When it comes to claims about tax cuts in New Jersey, gubernatorial candidate Barbara Buono just can’t catch a break.
That’s because Buono, a Democrat and state senator from Middlesex County, keeps repeating a claim about Gov. Chris Christie that leaves out significant details and has accuracy issues.
And she did it again Tuesday, during her first national television appearance on the MSNBC program "Last Word with Lawrence O’Donnell."
During a nearly five-minute segment, Buono talked about why she’s the best candidate to be New Jersey’s next governor, citing issues such as the state’s rate of unemployment, foreclosures, economic growth and taxes.
"Governor Christie, his idea of jumpstarting the economy is to propose a trickle-down income tax cut last year and in his budget address this year, he stated his support for it again," Buono said during the segment.
In a previous claim on this topic, Buono tied the Republican governor’s support of an income tax cut to it disproportionately benefiting the wealthiest New Jerseyans. The Truth-O-Meter ruled that claim Pants on Fire.
First, some background on Christie’s tax cut proposal.
In January 2012 Christie proposed cutting income tax rates by 10 percent across-the-board over three years. Under that proposal, higher-income taxpayers would have seen a greater decrease because they pay more in income taxes.
But after Democrats cried foul, the governor backed off that plan and endorsed a proposal to cut income taxes only for New Jerseyans below a certain income level and based on their annual property tax bills.
Christie unveiled that proposal in July.
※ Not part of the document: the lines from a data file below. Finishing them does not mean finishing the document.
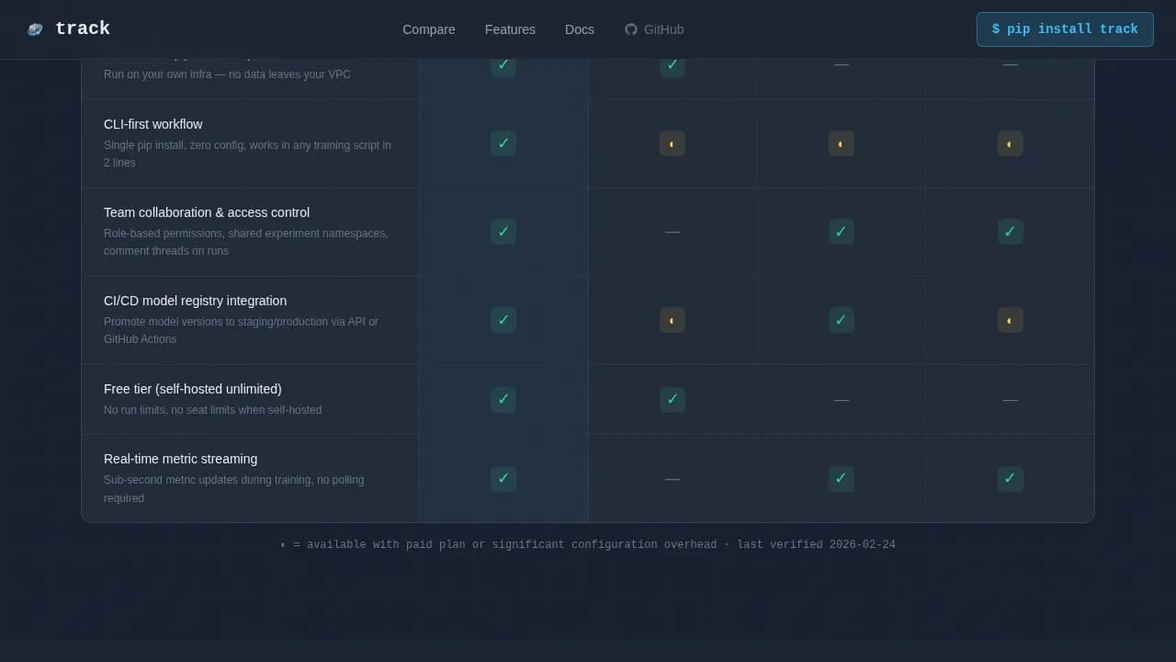Viewport: 1176px width, 662px height.
Task: Click the track logo icon in the navbar
Action: 35,29
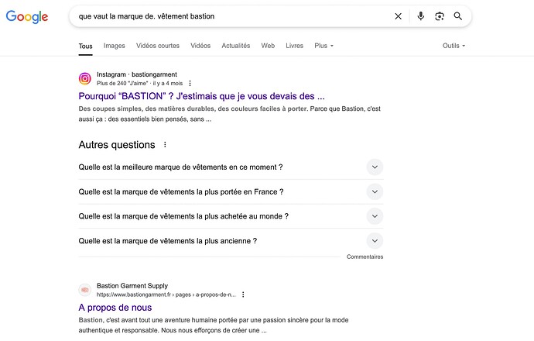Clear the search box text
This screenshot has width=534, height=341.
[398, 16]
His tax-cut plan was based on a proposal made by one of Buono’s colleagues -- Senate President Stephen Sweeney (D-Gloucester).
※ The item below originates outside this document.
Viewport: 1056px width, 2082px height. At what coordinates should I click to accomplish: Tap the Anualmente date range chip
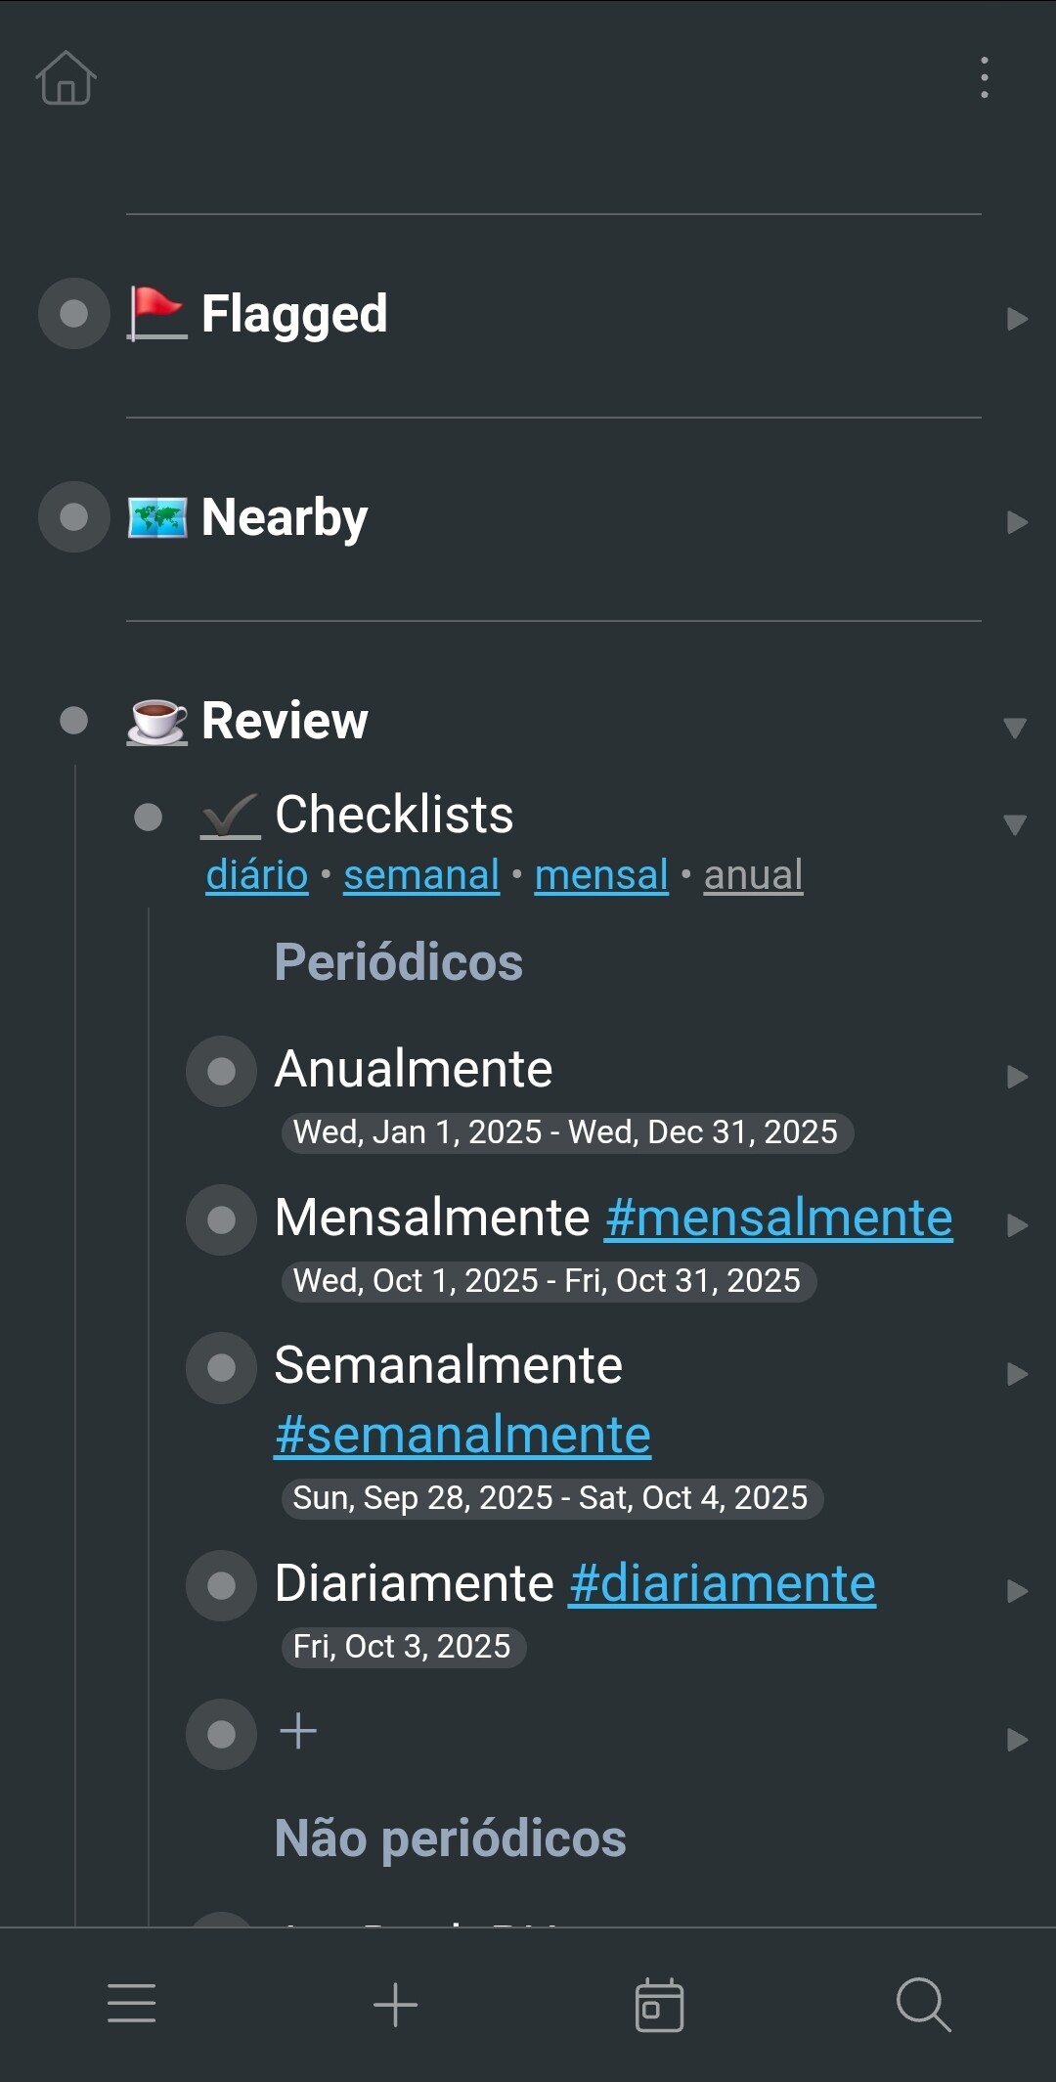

Under Christie’s revised proposal, homeowners with taxable income of $400,000 or less would receive an income tax credit based on their property tax bills. The credit would be phased in over four years and ultimately reach 10 percent of the first $10,000 in property taxes paid.
The Legislature, however, was concerned whether the state could afford it and decided to delay any cut to see if Christie’s revenue projections would hit his target. The target wasn’t met and the tax cut wasn’t funded.
Still, the governor’s office confirmed support for a bipartisan tax cut proposal in January, and again in February when Christie said during his budget speech that New Jerseyans are overtaxed and deserve a tax cut.
"But, if you change your mind and concur with my conditional veto, my Administration will figure out how to pay for this long overdue tax relief," he told the Legislature. "If you do not, I am content to let the voters decide this in November."
The key difference is that Gov. Christie supported a tax cut and Sweeney's plan called for tax credits. So that's not an endorsement, said David Turner, a spokesman for the Buono campaign.
"In the end, you propose the tax cut you want," Turner said. "The Governor proposed his and just because there was a Democratic legislature there to stop him does not erase the original proposal. Moreover, he was doing radio commercials in a Republican State Committee radio spot despite saying that he supported the Sweeney plan. That does not qualify as an endorsement, despite the fact that he masquerades as that."
Buono said in a recent television interview, "Governor Christie, his idea of jumpstarting the economy is to propose a trickle-down income tax cut last year and in his budget address this year, he stated his support for it again."
Christie did propose a tax cut in January 2012 but dropped that idea six months later to support one proposed by Democrats that would result in an income tax credit on property taxes. The plan never went anywhere, however, because Christie’s revenue projections didn’t meet their target and Democrats said the state couldn’t afford the cut.
Accordingly, Buono is correct that Christie proposed a tax cut last year and also expressed support in his February budget address for a cut. But as she has done in a past fact check related to this claim, Buono leaves out that the governor dropped his original proposal in favor of a Democratic tax-cut plan that he has supported since July. That’s a critical fact that would give a different impression, and that meets our definition for Mostly False.